Task to complete: When you reach the line containing "Task: Open the Items link in header" in the records below, start copying exactly, and stop once you have copied the line containing "Viewport: 1200px width, 630px height.".

Supplied records: Begin

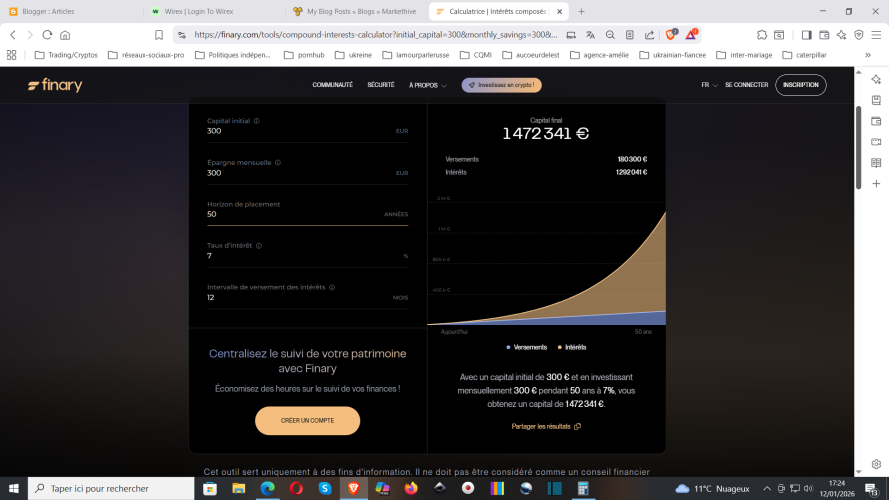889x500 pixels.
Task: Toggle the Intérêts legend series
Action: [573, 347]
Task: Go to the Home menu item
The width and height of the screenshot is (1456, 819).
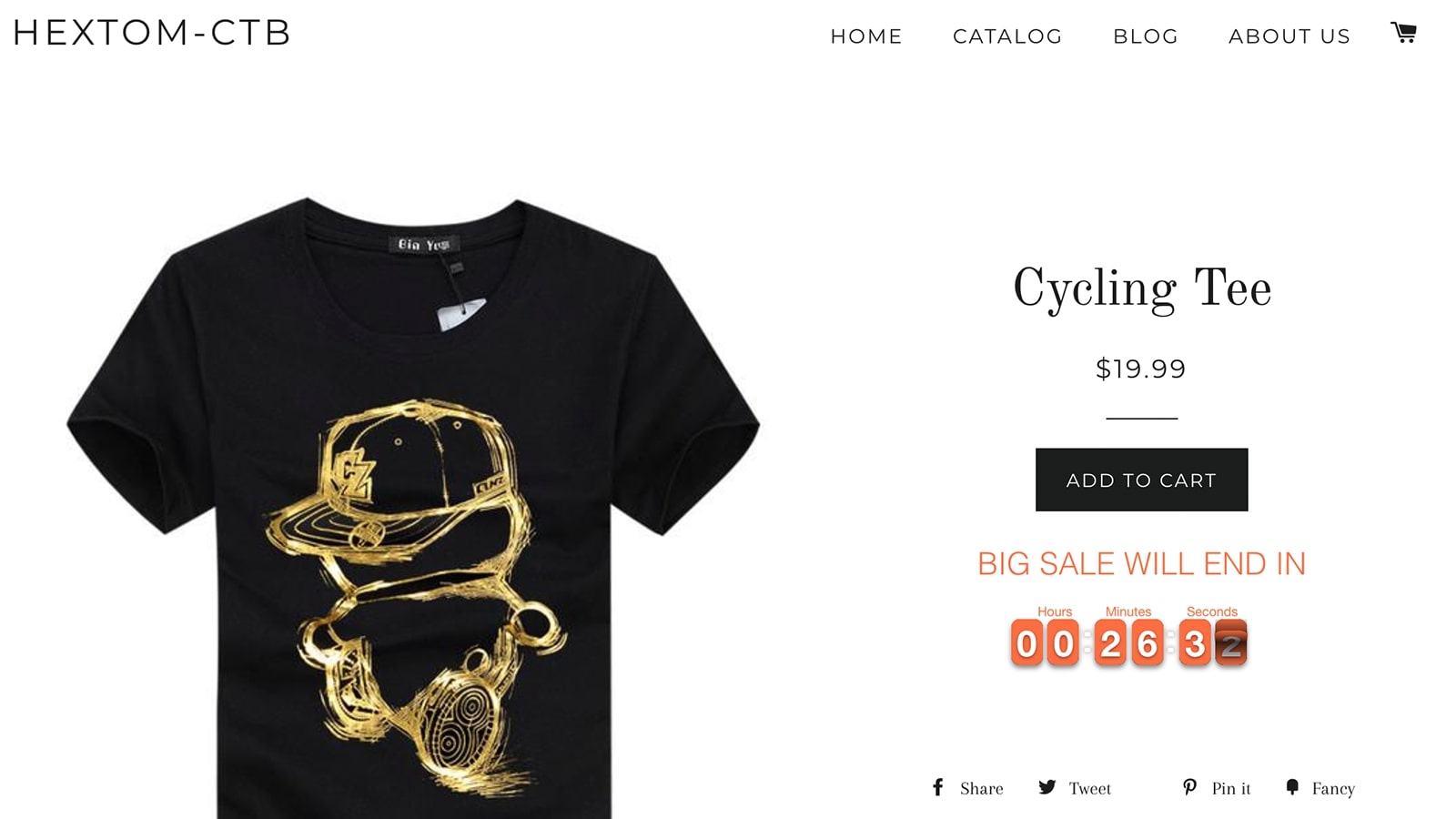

Supplied records: End
Supplied records: Begin

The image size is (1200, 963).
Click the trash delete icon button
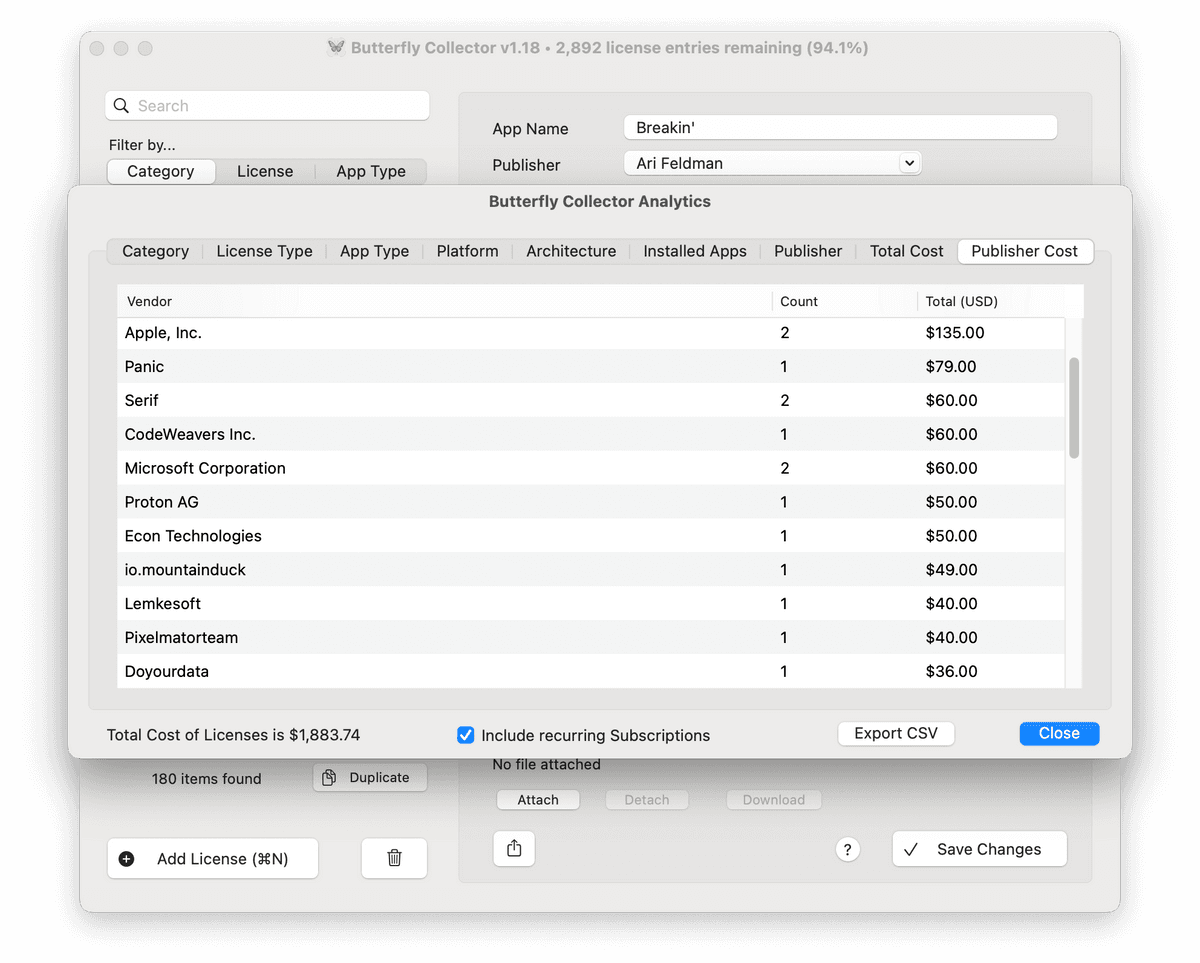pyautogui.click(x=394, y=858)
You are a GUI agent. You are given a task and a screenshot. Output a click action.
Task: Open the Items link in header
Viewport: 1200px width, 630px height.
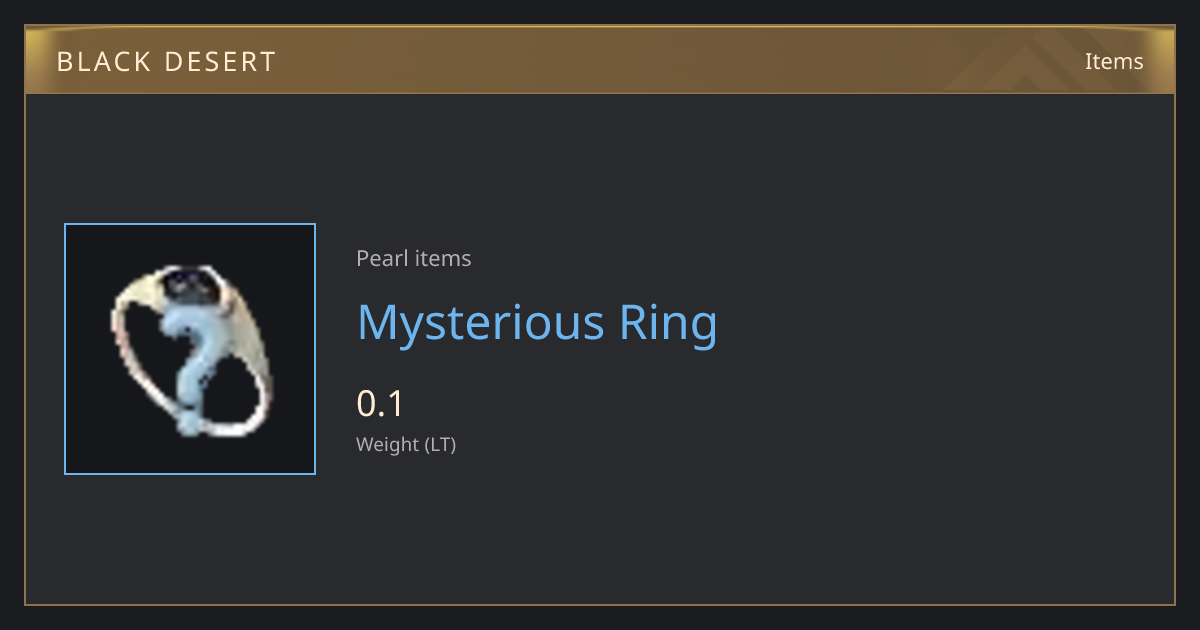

Supplied records: End
Supplied records: Begin

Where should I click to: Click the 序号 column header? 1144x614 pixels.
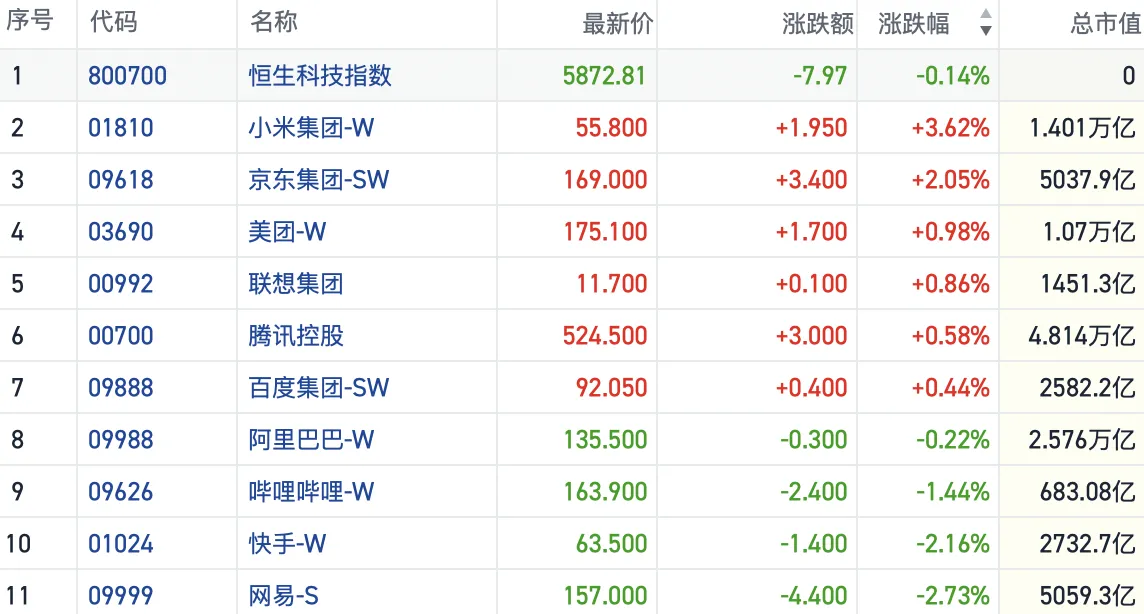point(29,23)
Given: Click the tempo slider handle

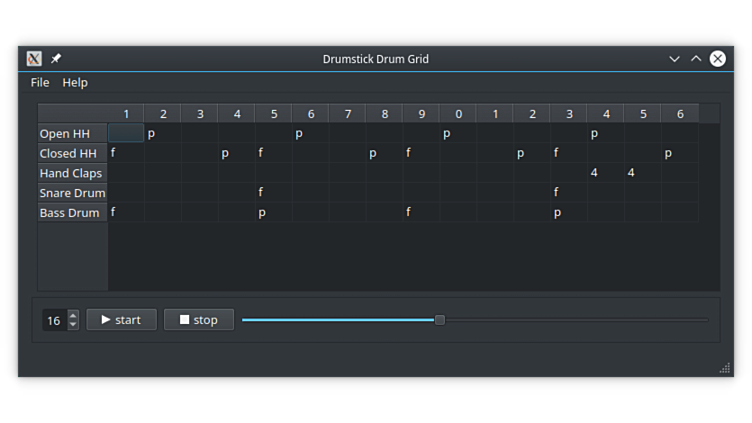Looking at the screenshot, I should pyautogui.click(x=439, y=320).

Supplied records: End

Output for this exercise:
Task: Open the Items link in header
Viewport: 1200px width, 630px height.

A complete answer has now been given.